Coral Lírico de Minas Gerais – O Coral Lírico de Minas Gerais é um dos raros grupos corais que possui programação artística permanente e interpreta repertório diversificado, incluindo motetos, óperas, oratórios e concertos sinfônico-corais. Participa da política de difusão do canto lírico promovida pelo Governo de Minas Gerais, por meio da Fundação Clóvis Salgado (FCS), a partir da realização dos projetos Concertos no Parque, Lírico Sacro, Sarau ao Meio-dia e Lírico em Concerto, além de concertos em cidades do interior de Minas e capitais brasileiras, com entrada gratuita ou preços populares.
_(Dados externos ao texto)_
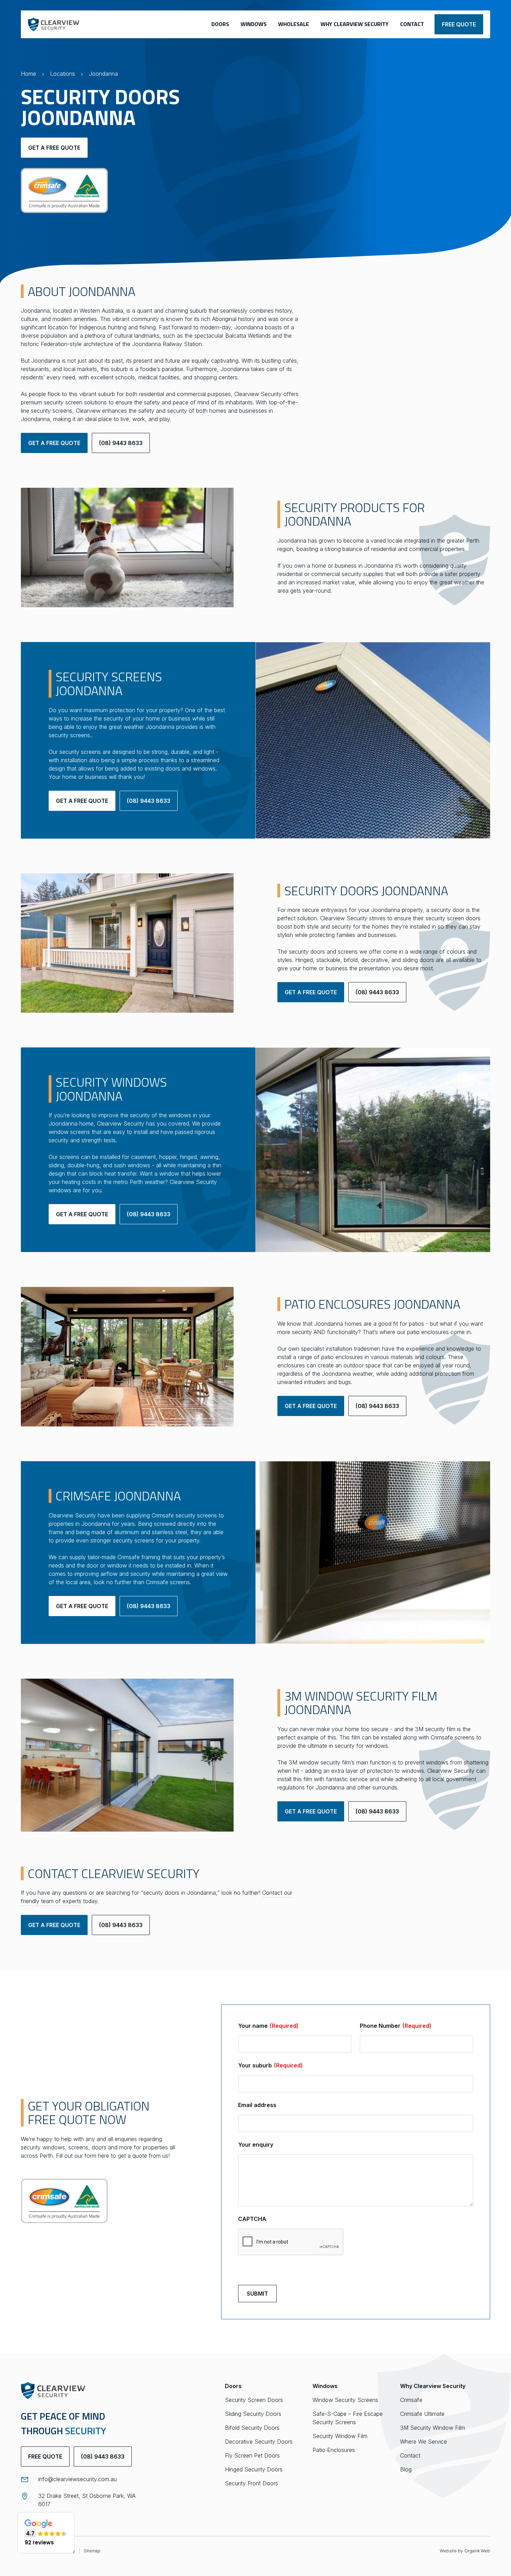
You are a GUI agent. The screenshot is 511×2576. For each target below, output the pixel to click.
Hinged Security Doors (254, 2469)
Participa também das temporadas de óperas realizadas pela FCS. Já estiveram à frente do Coral os maestros Luiz Aguiar, Marcos Thadeu, Carlos Alberto Pinto Fonseca, Ângela Pinto Coelho, Eliane Fajioli, Sílvio Viegas, Charles Roussin, Afrânio Lacerda, Márcio Miranda Pontes, Lincoln Andrade, Lara Tanaka e Hernán Sanchez. Criado em 1979, o Coral Lírico de Minas Gerais tornou-se Patrimônio do Estado em 2018 e comemorou quarenta anos em 2019.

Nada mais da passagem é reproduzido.